• Estratto del testo:
Il tempo della pandemia si conferma così quello del "ritorno della competenza", alla vigilia di una stagione che farà tremare i polsi, a colpi di manovre da 50 miliardi di euro e oltre, mentre consegna agli annali le immagini dei parlamentari "imbavagliati" dietro le mascherine. Va riconosciuta a Conte, davanti a questa prova enorme («Chi se lo immaginava?», ha ammesso lui stesso), una fermezza non comune in Italia e in Europa. Il quadro evolve, tuttavia. Il perdurare dello stato di emergenza, con libertà private, alimenta i timori che la consapevolezza di un sacrificio collettivo mostrata da 60 milioni d’italiani possa produrre, se non tensioni, un senso d’insoddisfazione.

Nella maggioranza Iv evoca una commissione d’inchiesta, il Pd si spende per coinvolgere le opposizioni. Mossa comprensibile, nell’intento di dare una corresponsabilità a Lega, Fdi e Fi. «Verrà il tempo dei bilanci», ha detto Conte. E al governo va dato atto, a esempio, di aver accresciuto del 50% i posti di terapia intensiva nelle zone critiche. Le parole del premier, tuttavia, lasciano sospese alcune riflessioni, come inevitabile in una stagione che ha visto una sottovalutazione del contagio costante e trasversale a tutta l’Europa. C’è già stata una correzione di rotta: un decreto-legge per fare ordine era necessario, dopo troppe misure assunte con inedita autonomia presidenziale sull'onda dell'evidente drammaticità della fase. Abbiamo visto annunci fatti di notte, senza un testo definito, senza il vaglio di un Cdm o di un confronto con le opposizioni.

• Consegna:
Ricopia fedelmente il passo del brano sul governo Conte durante la pandemia che si apre con le parole contenenti "Nella maggioranza Iv" e si chiude con "con le opposizioni.".

• Voci del dataset:
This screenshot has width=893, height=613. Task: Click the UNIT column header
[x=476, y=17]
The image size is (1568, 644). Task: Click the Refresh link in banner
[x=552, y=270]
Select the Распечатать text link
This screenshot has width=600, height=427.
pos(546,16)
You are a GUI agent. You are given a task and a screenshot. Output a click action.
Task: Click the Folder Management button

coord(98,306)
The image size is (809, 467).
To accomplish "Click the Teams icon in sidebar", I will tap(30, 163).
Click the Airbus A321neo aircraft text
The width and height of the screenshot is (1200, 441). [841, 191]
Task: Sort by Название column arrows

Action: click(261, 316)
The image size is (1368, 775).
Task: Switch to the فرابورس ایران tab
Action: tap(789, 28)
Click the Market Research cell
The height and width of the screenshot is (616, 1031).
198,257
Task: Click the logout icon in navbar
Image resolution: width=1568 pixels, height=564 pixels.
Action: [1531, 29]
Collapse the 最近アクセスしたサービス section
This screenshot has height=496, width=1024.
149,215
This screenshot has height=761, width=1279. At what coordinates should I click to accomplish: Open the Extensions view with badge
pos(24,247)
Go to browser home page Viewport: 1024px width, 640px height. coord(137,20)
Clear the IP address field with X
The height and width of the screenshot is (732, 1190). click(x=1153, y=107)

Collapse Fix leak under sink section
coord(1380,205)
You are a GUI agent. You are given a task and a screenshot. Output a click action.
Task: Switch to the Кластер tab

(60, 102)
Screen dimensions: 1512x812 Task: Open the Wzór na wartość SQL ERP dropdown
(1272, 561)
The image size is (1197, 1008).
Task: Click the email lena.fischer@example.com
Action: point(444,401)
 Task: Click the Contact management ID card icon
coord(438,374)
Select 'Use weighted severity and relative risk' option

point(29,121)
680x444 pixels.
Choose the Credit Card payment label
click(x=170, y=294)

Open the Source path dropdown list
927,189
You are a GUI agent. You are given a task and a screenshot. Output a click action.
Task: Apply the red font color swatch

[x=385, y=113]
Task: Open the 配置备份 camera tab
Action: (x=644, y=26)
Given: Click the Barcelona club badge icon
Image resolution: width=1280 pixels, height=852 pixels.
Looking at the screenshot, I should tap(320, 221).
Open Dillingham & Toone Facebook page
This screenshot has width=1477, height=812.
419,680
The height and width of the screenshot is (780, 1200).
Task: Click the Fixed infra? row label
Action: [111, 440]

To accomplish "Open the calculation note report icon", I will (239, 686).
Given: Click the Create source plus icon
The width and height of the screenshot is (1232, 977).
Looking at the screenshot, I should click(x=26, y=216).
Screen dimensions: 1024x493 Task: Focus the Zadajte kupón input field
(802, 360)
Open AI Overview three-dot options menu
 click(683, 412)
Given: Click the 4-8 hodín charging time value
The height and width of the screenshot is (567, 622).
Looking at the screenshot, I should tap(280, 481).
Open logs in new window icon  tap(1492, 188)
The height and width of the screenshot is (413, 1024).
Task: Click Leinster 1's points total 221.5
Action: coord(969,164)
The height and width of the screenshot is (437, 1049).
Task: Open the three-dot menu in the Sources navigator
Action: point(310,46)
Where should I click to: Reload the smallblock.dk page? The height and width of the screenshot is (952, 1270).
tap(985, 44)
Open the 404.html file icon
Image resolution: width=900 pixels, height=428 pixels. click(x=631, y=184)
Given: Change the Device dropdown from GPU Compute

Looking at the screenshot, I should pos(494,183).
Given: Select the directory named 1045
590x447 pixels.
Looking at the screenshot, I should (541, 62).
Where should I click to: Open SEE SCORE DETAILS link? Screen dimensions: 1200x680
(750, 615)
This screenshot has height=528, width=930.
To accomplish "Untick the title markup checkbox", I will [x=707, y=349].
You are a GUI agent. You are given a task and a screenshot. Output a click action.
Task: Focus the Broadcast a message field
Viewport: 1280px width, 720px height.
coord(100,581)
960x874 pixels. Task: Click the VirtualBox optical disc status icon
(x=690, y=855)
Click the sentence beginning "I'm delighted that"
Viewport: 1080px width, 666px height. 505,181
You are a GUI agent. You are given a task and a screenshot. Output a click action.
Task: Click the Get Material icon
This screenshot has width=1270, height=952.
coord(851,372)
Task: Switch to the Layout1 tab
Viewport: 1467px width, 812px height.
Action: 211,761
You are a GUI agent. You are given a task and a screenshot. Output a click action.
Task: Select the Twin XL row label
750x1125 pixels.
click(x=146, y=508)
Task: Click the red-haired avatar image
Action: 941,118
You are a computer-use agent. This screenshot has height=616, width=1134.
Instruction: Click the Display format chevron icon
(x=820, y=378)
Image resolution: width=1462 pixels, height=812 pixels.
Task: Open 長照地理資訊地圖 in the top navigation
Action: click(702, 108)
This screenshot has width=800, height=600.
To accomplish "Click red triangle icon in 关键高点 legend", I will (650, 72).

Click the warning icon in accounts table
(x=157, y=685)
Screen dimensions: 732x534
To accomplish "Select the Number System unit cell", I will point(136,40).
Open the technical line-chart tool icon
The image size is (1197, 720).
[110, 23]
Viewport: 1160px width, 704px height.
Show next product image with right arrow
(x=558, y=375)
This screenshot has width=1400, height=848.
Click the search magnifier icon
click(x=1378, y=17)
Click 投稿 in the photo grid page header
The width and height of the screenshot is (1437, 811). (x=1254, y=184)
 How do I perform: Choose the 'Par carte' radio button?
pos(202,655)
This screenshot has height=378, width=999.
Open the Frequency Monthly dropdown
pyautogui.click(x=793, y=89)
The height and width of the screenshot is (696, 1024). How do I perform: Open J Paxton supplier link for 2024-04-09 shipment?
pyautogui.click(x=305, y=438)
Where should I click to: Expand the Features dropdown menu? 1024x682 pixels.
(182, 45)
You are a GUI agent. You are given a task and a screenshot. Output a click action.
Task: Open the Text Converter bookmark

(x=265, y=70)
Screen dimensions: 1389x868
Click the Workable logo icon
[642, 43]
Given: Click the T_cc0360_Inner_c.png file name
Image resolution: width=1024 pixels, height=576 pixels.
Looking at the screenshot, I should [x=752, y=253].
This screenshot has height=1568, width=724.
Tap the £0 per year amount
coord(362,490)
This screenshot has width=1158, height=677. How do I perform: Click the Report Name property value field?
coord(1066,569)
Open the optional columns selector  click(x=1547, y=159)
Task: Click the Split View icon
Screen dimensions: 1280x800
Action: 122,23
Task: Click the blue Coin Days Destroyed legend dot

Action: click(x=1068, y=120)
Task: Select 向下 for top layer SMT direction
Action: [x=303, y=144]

• La tua risposta:
Nella maggioranza Iv evoca una commissione d’inchiesta, il Pd si spende per coinvolgere le opposizioni. Mossa comprensibile, nell’intento di dare una corresponsabilità a Lega, Fdi e Fi. «Verrà il tempo dei bilanci», ha detto Conte. E al governo va dato atto, a esempio, di aver accresciuto del 50% i posti di terapia intensiva nelle zone critiche. Le parole del premier, tuttavia, lasciano sospese alcune riflessioni, come inevitabile in una stagione che ha visto una sottovalutazione del contagio costante e trasversale a tutta l’Europa. C’è già stata una correzione di rotta: un decreto-legge per fare ordine era necessario, dopo troppe misure assunte con inedita autonomia presidenziale sull'onda dell'evidente drammaticità della fase. Abbiamo visto annunci fatti di notte, senza un testo definito, senza il vaglio di un Cdm o di un confronto con le opposizioni.